### Exercise requirements
Give back only one number: how many lines in the data below contain the word "computer".
▼▼▼
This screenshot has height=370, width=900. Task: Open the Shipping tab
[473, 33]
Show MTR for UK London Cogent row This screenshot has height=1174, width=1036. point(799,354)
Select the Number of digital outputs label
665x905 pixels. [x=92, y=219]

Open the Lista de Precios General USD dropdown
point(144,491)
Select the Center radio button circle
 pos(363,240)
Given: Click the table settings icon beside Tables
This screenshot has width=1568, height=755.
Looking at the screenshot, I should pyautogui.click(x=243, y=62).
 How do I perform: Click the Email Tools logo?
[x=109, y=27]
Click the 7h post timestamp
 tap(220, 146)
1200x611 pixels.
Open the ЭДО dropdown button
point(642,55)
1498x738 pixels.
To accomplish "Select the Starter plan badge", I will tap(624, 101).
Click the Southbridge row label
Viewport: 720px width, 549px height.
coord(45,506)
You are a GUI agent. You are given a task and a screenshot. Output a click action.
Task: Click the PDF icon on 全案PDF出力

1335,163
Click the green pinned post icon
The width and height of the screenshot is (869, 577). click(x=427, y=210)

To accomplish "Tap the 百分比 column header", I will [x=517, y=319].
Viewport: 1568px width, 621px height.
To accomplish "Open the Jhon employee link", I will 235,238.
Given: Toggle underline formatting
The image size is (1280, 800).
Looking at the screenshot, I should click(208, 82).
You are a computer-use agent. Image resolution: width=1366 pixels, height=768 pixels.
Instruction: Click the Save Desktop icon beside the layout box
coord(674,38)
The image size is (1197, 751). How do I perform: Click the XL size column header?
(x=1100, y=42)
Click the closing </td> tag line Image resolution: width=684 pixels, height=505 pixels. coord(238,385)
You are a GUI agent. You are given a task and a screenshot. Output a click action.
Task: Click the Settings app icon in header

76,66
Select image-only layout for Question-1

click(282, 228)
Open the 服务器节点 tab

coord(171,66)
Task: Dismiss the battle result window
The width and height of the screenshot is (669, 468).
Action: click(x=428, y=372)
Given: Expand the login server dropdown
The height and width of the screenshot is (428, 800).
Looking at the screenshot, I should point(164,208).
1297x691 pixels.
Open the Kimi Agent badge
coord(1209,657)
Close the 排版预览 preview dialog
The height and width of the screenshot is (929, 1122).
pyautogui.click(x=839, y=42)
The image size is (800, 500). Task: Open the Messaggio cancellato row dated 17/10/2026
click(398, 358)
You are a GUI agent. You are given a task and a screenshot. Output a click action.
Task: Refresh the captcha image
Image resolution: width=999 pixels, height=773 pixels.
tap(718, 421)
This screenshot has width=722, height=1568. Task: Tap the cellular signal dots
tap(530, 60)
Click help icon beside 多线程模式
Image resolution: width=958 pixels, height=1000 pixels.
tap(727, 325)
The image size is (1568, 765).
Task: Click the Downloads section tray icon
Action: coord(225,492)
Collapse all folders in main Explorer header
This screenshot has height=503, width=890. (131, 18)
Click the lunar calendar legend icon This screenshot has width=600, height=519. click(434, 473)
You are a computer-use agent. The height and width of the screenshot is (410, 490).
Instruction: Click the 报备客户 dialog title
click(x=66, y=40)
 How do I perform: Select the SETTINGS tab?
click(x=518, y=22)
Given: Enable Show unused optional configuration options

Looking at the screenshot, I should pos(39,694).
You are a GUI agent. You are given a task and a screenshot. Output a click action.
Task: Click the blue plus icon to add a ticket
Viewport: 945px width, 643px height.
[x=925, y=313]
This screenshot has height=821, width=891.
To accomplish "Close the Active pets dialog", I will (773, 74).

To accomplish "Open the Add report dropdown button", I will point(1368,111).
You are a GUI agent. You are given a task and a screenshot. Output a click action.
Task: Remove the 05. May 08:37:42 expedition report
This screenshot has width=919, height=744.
▲▲▲
### Completed task
2